Family Mausoleum
We were traveling to the beach at Bibione where my Cousin has an apartment that they live in during the August holidays. Here in June they decided to show it off to me. The road to Bibione travels along the plains that are the delta for the Tagliamento River. Along the road there are fields of rice and soy as far as the eye can see. In the middle of one of those fields was this family mausoleum of white and pink brickwork. Surrounded by a soy field, a patch of tended grass surrounded this monument to the family who owned the property. We didn’t stop on the way to Bibione but on the return it called to me.
We stopped and being humored by my family, I tried to move as quickly as possible to get an image. At the front of the mausoleum was a long corridor of olive trees leading from the road to the entry but I found my way to the back of the building and what expressed my feeling about the building when I first saw it – a lone stalwart in a low field. The wide angle lens and stand back view highlights this feeling. But from under the dark cloth another part of the image came into focus.
My Father had studied art history at the University of Venice in the late ‘30’s. His passion for art he shared with me.

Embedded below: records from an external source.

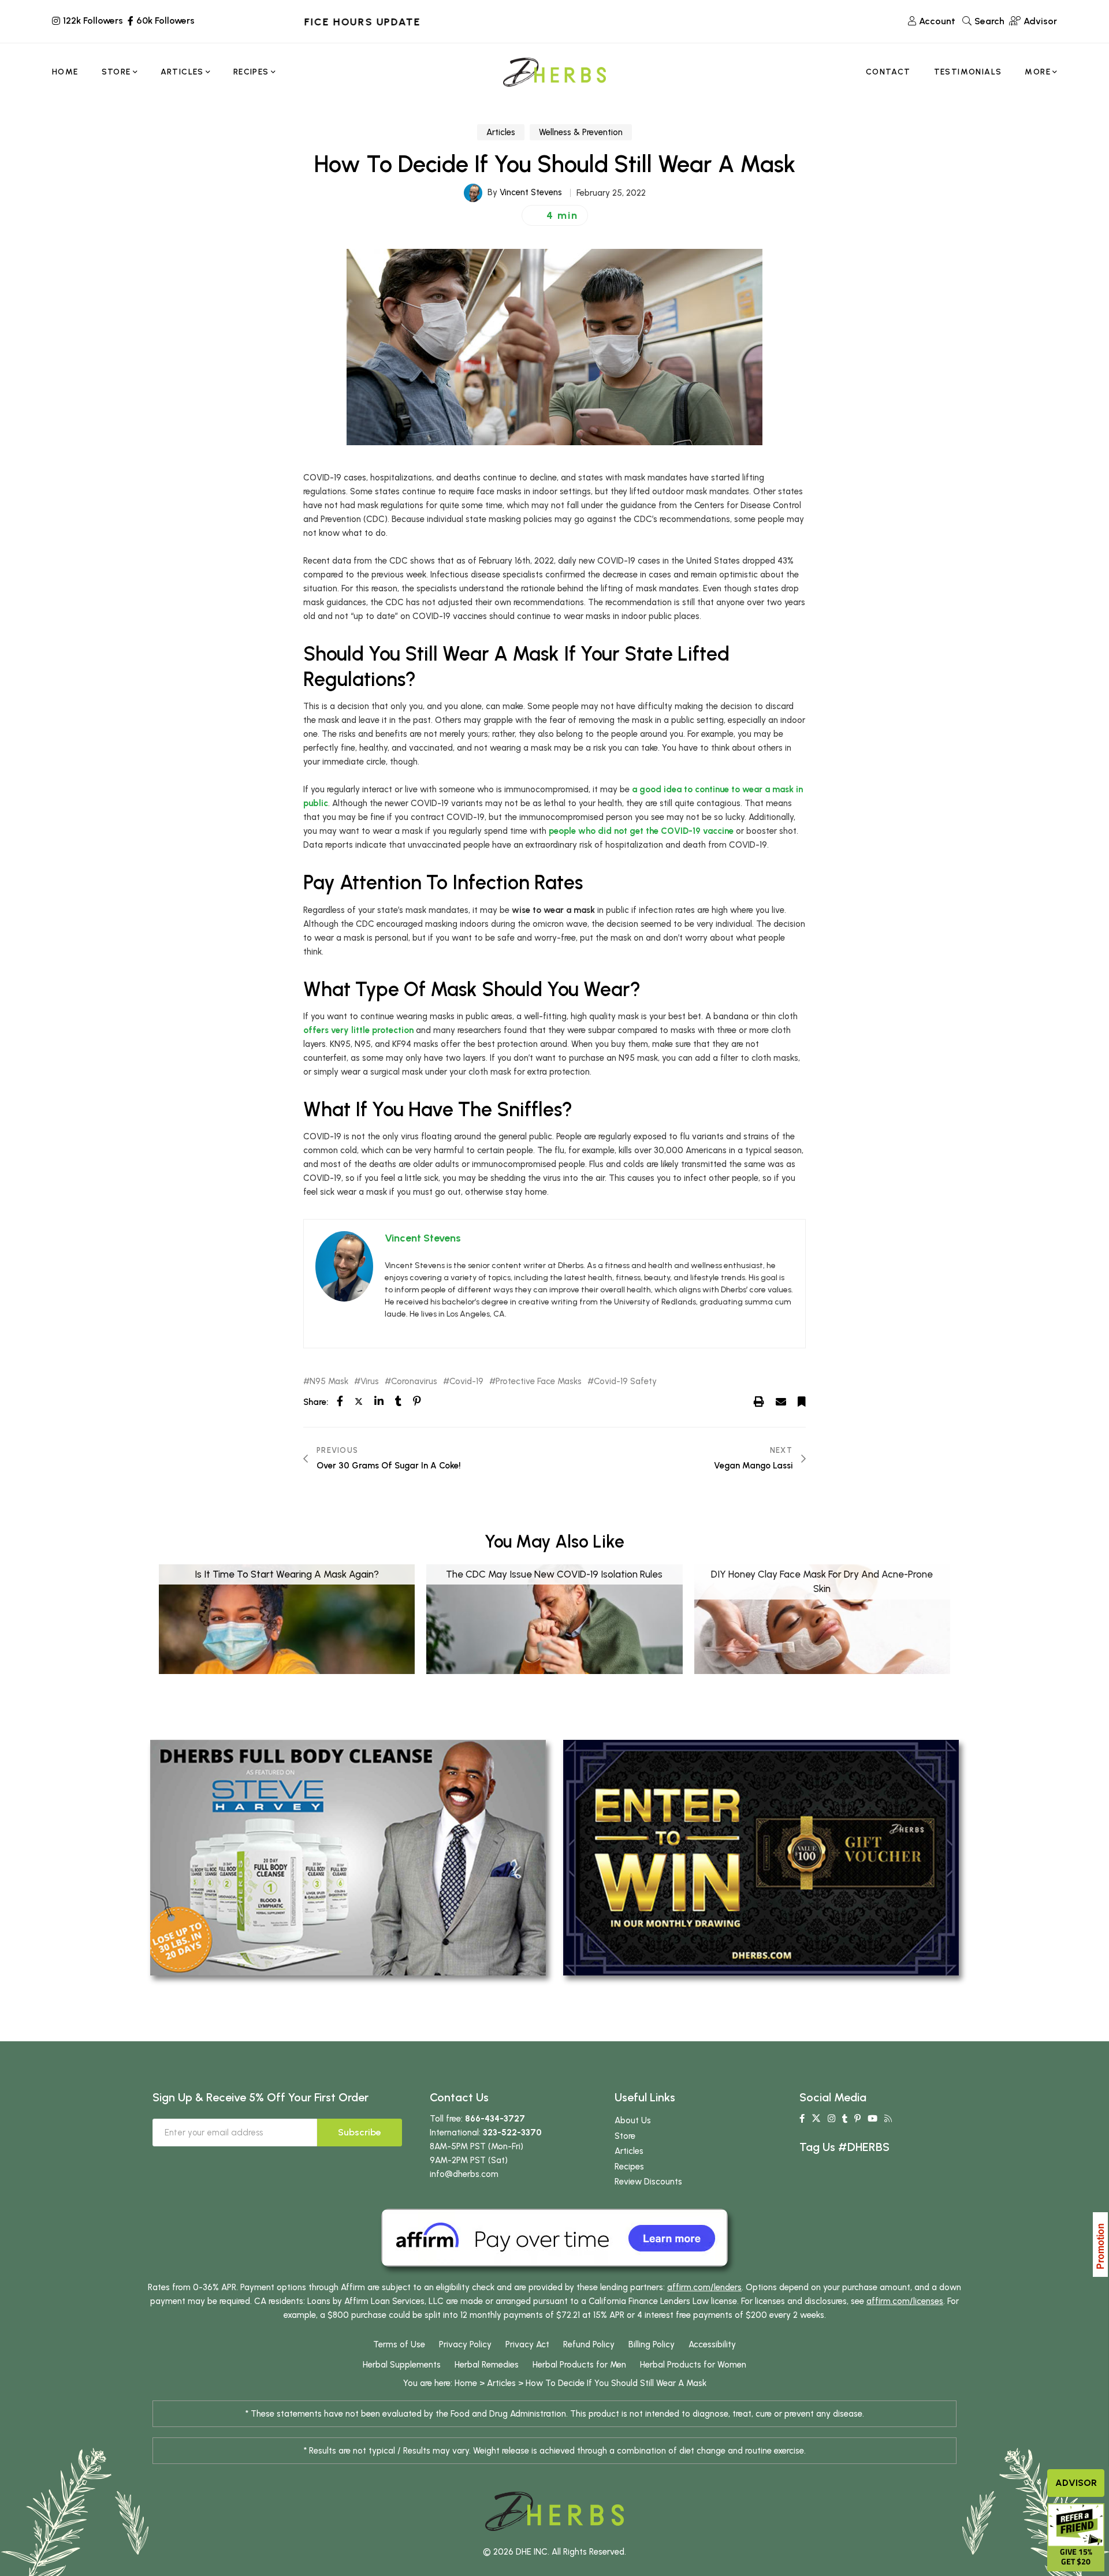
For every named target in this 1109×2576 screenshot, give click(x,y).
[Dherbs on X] (816, 2118)
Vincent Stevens (531, 192)
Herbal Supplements (402, 2364)
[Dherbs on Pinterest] (857, 2118)
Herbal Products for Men (579, 2364)
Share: (315, 1402)
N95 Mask (329, 1381)
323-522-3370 (512, 2132)
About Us (633, 2120)
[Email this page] (781, 1401)
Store (625, 2136)
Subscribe (359, 2132)
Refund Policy (589, 2344)
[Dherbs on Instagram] (831, 2118)
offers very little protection (358, 1030)
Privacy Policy (465, 2344)
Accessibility (712, 2344)
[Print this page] (759, 1401)
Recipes (629, 2166)
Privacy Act (527, 2344)
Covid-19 (466, 1381)
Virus (369, 1381)
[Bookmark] (802, 1401)
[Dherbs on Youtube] (872, 2118)
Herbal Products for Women (693, 2364)
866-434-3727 (495, 2118)
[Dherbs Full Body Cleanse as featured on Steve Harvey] (348, 1857)
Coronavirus (414, 1381)
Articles (500, 132)
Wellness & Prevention (581, 132)
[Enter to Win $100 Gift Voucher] (761, 1857)
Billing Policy (651, 2344)
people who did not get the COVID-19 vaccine (641, 831)
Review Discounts (648, 2181)
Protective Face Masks (539, 1381)
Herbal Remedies (487, 2364)
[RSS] (888, 2118)
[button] (555, 215)
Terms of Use (399, 2344)
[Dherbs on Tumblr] (844, 2118)
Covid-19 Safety (625, 1381)
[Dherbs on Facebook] (802, 2118)
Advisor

Of all the artists we were introduced to, Michelangelo was and is my favorite of the Rinascimento but his skies, I felt, were the imagination of the great painter/sculptor.
In this field, late in the afternoon, under the dark cloth composing this photograph, I saw a Michelangelo sky! For the first time I saw that it wasn’t his imagination but his experience that Michelangelo drew from for The Last Judgment in the Sistine Chapel.
Why this recognition came to me I cannot say. Was it the feeling that I had as a twelve-year-old standing in front of the fresco or the actual memory of the painting I don’t know? But the Last Judgment was more impressive to me than the ceiling. Maybe because turning my head up to see the ceiling was painful and the wall holding the Last Judgment was less so. Who can remember or articulate what catches ones eye but it was this sky that made me return to that day in 1967 standing in the Sistine Chapel and say aaaahhhh!! Again.
Love this images? Buy a limited edition print!
|
Janet Vanderhoof says
Aaaah God in the clouds. Fantastic photo!
Marco Zecchin says
Thank you Janet!
daniela says
… e quanta pazienza per aspettare la nuvola giusta!!!!!
Marco Zecchin says
Poca pazienza ma molta fortuna… o preghiere!!